One-sided and two-sided tests in R
Many tests in R have the argument alternative
, which
allows you to choose the alternative hypothesis to be
two.sided
, greater
, or less
. If
you don’t specify this argument, it defaults to two.sided
.
So it turns out, in the exercise above, you did the right thing
with:
R
binom.test(9,100,p=0.04)
OUTPUT
Exact binomial test
data: 9 and 100
number of successes = 9, number of trials = 100, p-value = 0.01899
alternative hypothesis: true probability of success is not equal to 0.04
95 percent confidence interval:
0.0419836 0.1639823
sample estimates:
probability of success
0.09
A one-sided test would be:
R
binom.test(9,100, p=0.04, alternative="greater")
OUTPUT
Exact binomial test
data: 9 and 100
number of successes = 9, number of trials = 100, p-value = 0.01899
alternative hypothesis: true probability of success is greater than 0.04
95 percent confidence interval:
0.04775664 1.00000000
sample estimates:
probability of success
0.09
It’s a little bit confusing that both tests give a similar p-value here, which is again due to the distribution’s discreteness. Using different numbers will show how the p-value for the same observation is lower if you choose a one-sided test:
R
binom.test(27, 100, p=0.2)$p.value
OUTPUT
[1] 0.102745
R
binom.test(27, 100, p=0.2, alternative="greater")$p.value
OUTPUT
[1] 0.05583272
Challenge: one-sided test
In which of these cases would a one-sided test be OK?
- The trial was conducted to find out whether the disease prevalence
is increased due to the precondition. In case of a significant outcome,
persons with the preconditions would be monitored more carefully by
their doctors.
- You want to find out whether new-born children already resemble their father. Study participants look at a photo of a baby, and two photos of adult men, one of which is the father. They have to guess which of them. The hypothesis is that new-borns resemble their fathers and the father is thus guessed >50% of the cases. There is no reason to believe that children resemble their fathers less than they resemble randomly chosen men.
- When looking at the data (only 1 out of 100), it becomes clear that the prevalence is certainly not increased by the precondition. It might even decrease the risk.
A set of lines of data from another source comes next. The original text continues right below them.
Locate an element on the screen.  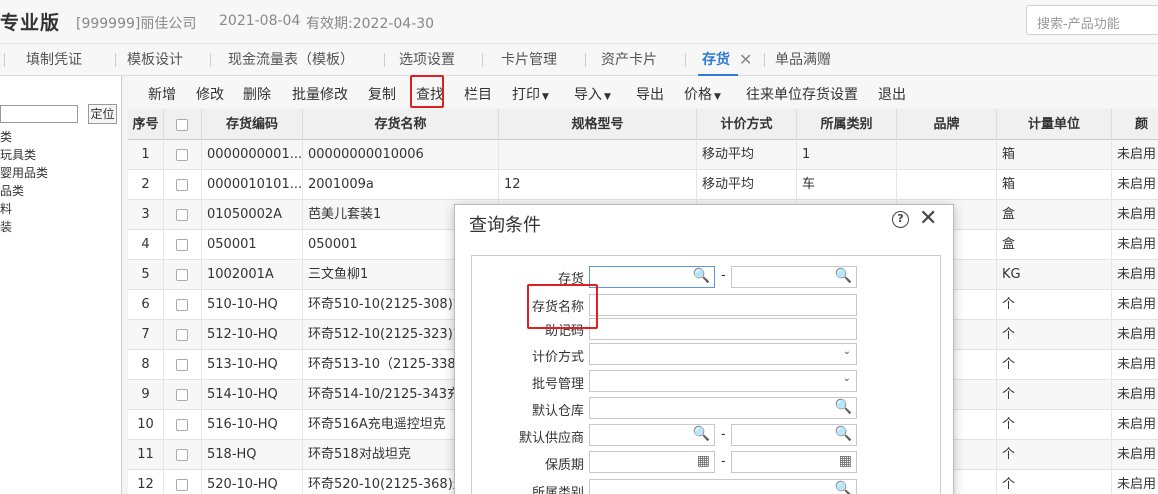
inventory-from-input: 🔍 is located at coordinates (652, 277).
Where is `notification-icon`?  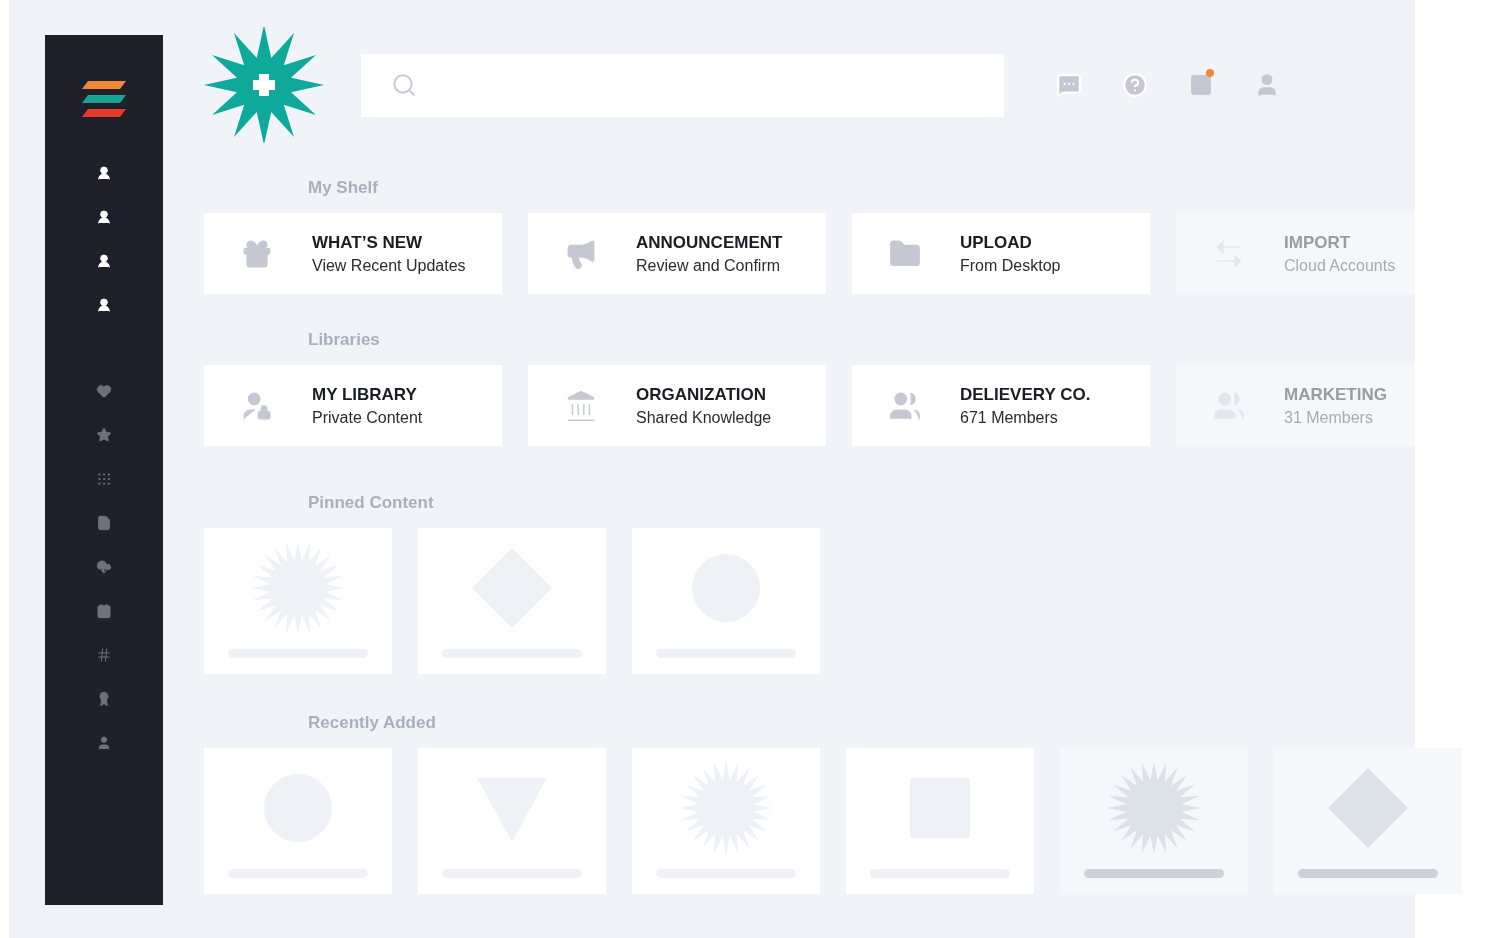 notification-icon is located at coordinates (1201, 85).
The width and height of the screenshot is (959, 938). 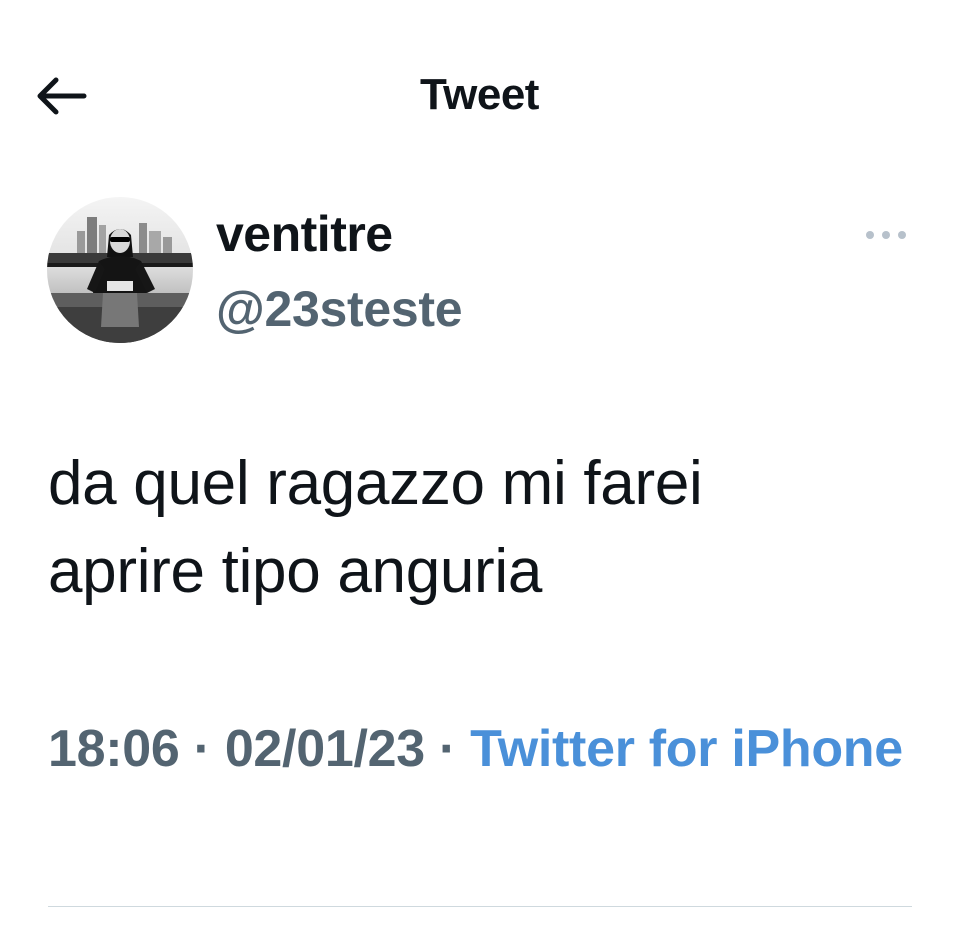 What do you see at coordinates (480, 906) in the screenshot?
I see `divider` at bounding box center [480, 906].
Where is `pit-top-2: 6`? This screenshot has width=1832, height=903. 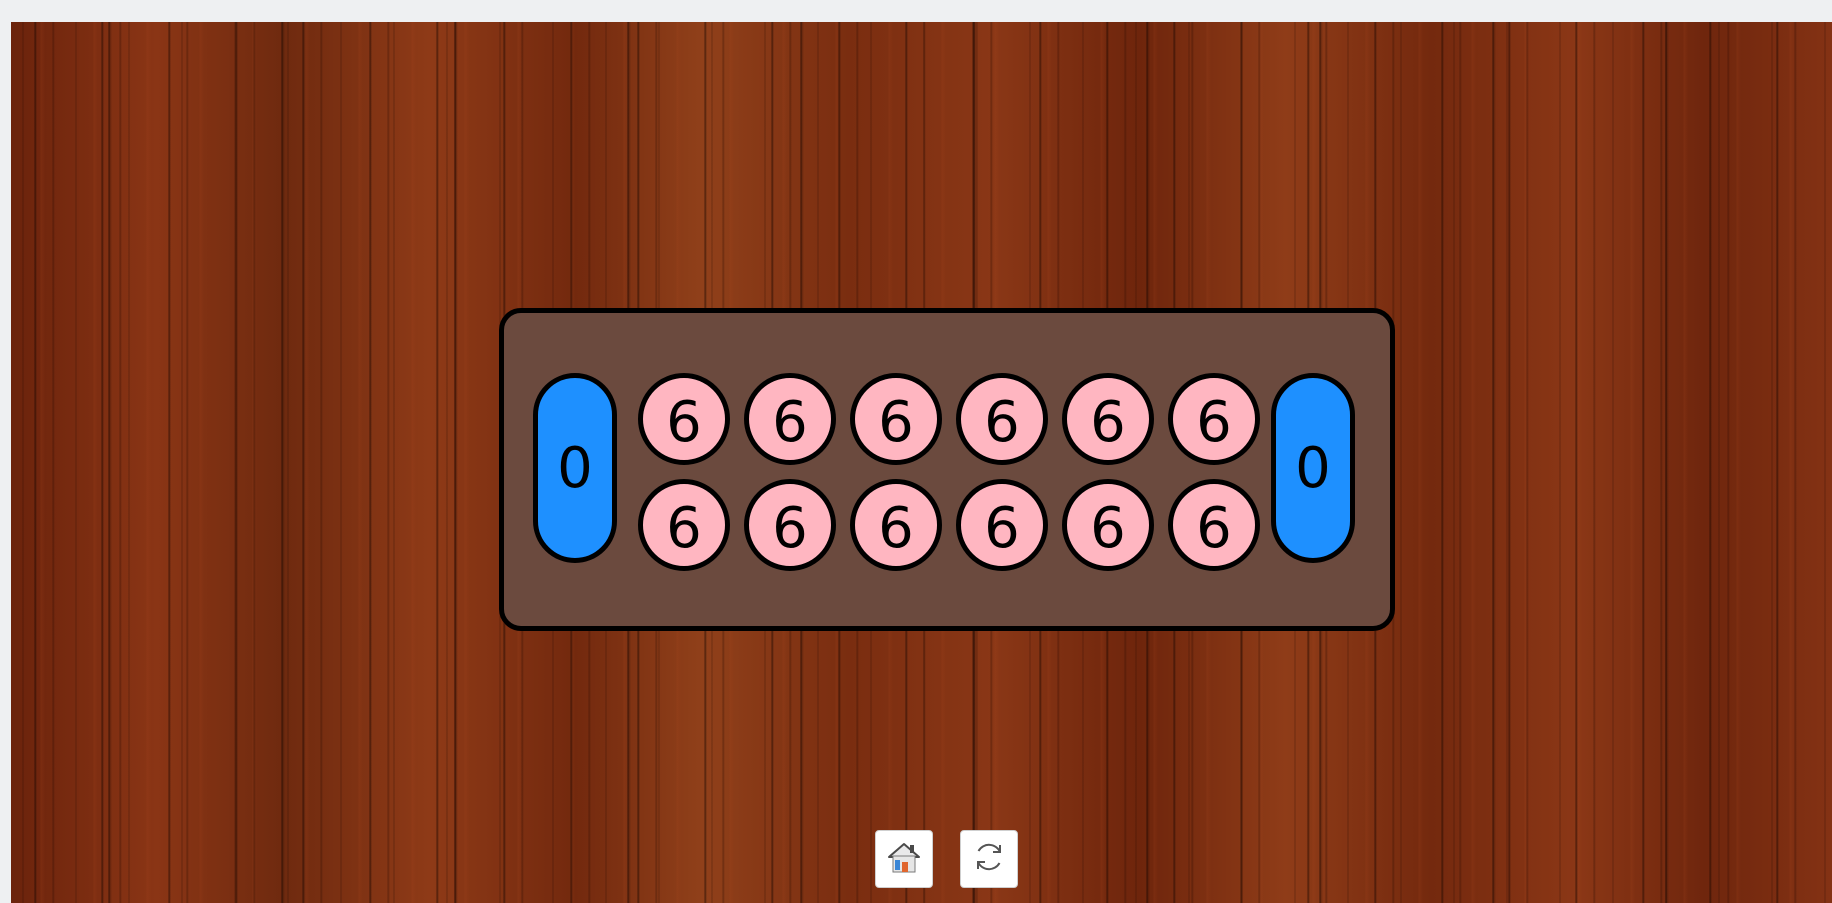
pit-top-2: 6 is located at coordinates (790, 419).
We thus test for that.
In the first and second scenario, one-sided tests could be used. There are different opinions to how sparsely they should be used. For example, Whitlock and Schluter gave the second scenario as a potential use-case. They believe that a one-sided test should only be used if “the null hypothesis are inconceivable for any reason other than chance”. They would likely argue against using a one-sided test in the first scenario, because what if the disease prevalence is decreased due to the precondition? Wouldn’t we find this interesting as well?